Wondering about that horizontal box under the plants? It's a Tombow marker case, unfolded and laid flat. I'm so proud of myself for thinking of this arrangement, which allows me to see exactly what I want to use without interfering with my plants' daily sunshine feast. I did worry about the surplus lid being a space hog, but I couldn't have been more wrong.

And when I'm not using it as a desktop sorter, it tucks neatly onto this very small bedside table we snapped up years ago in a charity shop. It's turned out to be a hugely versatile piece, its scuffed surfaces mattering not at all since it's usually against or under something. Or both.

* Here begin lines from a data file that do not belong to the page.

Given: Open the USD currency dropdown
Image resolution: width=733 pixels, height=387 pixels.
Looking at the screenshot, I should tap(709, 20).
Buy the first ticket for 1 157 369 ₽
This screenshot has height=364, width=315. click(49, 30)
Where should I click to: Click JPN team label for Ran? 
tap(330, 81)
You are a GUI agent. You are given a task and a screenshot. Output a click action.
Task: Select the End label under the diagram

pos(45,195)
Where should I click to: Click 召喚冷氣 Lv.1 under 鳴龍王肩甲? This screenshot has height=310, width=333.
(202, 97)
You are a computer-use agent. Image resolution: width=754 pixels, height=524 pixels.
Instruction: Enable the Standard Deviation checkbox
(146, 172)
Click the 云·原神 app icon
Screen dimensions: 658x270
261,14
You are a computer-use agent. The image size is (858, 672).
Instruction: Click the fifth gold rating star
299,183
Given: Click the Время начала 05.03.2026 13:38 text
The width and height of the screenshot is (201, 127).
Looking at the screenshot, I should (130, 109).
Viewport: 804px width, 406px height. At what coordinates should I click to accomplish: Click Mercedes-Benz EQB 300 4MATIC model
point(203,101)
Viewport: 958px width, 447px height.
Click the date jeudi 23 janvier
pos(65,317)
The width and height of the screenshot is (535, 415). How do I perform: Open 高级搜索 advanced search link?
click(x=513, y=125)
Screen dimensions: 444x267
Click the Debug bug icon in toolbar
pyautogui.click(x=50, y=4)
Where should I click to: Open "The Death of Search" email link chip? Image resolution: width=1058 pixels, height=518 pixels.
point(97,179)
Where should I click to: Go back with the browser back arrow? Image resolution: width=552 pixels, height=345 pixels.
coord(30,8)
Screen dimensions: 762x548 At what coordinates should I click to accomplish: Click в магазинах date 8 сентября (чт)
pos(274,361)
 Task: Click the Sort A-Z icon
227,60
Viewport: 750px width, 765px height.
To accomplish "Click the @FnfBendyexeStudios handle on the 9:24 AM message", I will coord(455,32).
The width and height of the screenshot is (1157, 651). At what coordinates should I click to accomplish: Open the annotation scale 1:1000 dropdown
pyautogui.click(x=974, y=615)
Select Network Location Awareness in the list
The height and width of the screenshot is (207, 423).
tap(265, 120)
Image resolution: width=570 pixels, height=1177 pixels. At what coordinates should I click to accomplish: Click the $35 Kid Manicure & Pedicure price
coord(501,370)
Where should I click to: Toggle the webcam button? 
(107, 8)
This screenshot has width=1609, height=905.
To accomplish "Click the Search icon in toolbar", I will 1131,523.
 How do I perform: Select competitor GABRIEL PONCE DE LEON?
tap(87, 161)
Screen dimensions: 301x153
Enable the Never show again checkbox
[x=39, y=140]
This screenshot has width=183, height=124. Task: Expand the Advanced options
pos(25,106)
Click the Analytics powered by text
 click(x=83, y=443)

I keep my watercolour paints in the drawer, and tucked between the right side and the table leg, two black cutting boards large enough to protect the surface of the table. The other day I set up a watercolour tutorial on a screen in the little gap on the windowsill, thought I'd like to try it, and in less than two minutes had the table set up and ready to go thanks to everything being organized and close at hand.

(whispers: I think this might be even better than my little office??)

Actually, I can see this being the office of the future, for me. I never intended to use our dining room for dinner parties, though we have done that once or twice: what I see is an excellent work room with a long table, ample cabinet storage that passes for china cabinetry but actually holds office supplies and sewing/knitting gear, and bright overhead light. Already, I have started swiveling my chair around to the dining table immediately behind me to reach things I've set there, credenza-style. It doesn't feel weird to share this area like it does in my actual office, and when somebody else needs to have it to themselves I'm usually ready to shift to another location anyway.


Unrelated news: I have now eaten two of the cookies baked by Not Me. They are delicious. Do you think I can have more with the coffee I'll make as soon as I finish typing this?

(whispers: say yes!)

 

Now that I'm writing a hug, I find I have a million other trivial things I'm longing to mention, but I'll save those for another day, which I hope won't take months to pin down next time. For now, I hope you like the way the sun painted the fence behind our lilac tree as much as I do.


 

And until we meet again, stay well and please do take care of yourself!